[Rows of pointing data]
****************************************

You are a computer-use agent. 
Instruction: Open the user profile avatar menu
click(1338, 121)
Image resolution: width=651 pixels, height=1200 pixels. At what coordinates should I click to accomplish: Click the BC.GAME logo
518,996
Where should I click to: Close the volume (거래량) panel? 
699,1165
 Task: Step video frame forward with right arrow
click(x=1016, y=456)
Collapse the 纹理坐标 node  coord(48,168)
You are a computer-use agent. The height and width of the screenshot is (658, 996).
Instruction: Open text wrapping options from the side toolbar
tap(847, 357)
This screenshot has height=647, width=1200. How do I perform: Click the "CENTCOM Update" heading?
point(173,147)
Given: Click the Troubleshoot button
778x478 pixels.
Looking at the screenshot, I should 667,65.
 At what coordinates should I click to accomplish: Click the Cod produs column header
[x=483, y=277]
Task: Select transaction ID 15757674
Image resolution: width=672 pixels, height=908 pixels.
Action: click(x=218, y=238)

****************************************

Recast every line of the records above as a Markdown table with two columns, No. and Line, where No. holds the row number and Line holds the text of that line. Skip any blank lines.

| No. | Line |
|---|---|
| 1 | You are a computer-use agent.  |
| 2 | Instruction: Open the user profile avatar menu |
| 3 | click(1338, 121) |
| 4 | Image resolution: width=651 pixels, height=1200 pixels. At what coordinates should I click to accomplish: Click the BC.GAME logo |
| 5 | 518,996 |
| 6 | Where should I click to: Close the volume (거래량) panel?  |
| 7 | 699,1165 |
| 8 |  Task: Step video frame forward with right arrow |
| 9 | click(x=1016, y=456) |
| 10 | Collapse the 纹理坐标 node  coord(48,168) |
| 11 | You are a computer-use agent. The height and width of the screenshot is (658, 996). |
| 12 | Instruction: Open text wrapping options from the side toolbar |
| 13 | tap(847, 357) |
| 14 | This screenshot has height=647, width=1200. How do I perform: Click the "CENTCOM Update" heading? |
| 15 | point(173,147) |
| 16 | Given: Click the Troubleshoot button |
| 17 | 778x478 pixels. |
| 18 | Looking at the screenshot, I should 667,65. |
| 19 |  At what coordinates should I click to accomplish: Click the Cod produs column header |
| 20 | [x=483, y=277] |
| 21 | Task: Select transaction ID 15757674 |
| 22 | Image resolution: width=672 pixels, height=908 pixels. |
| 23 | Action: click(x=218, y=238) |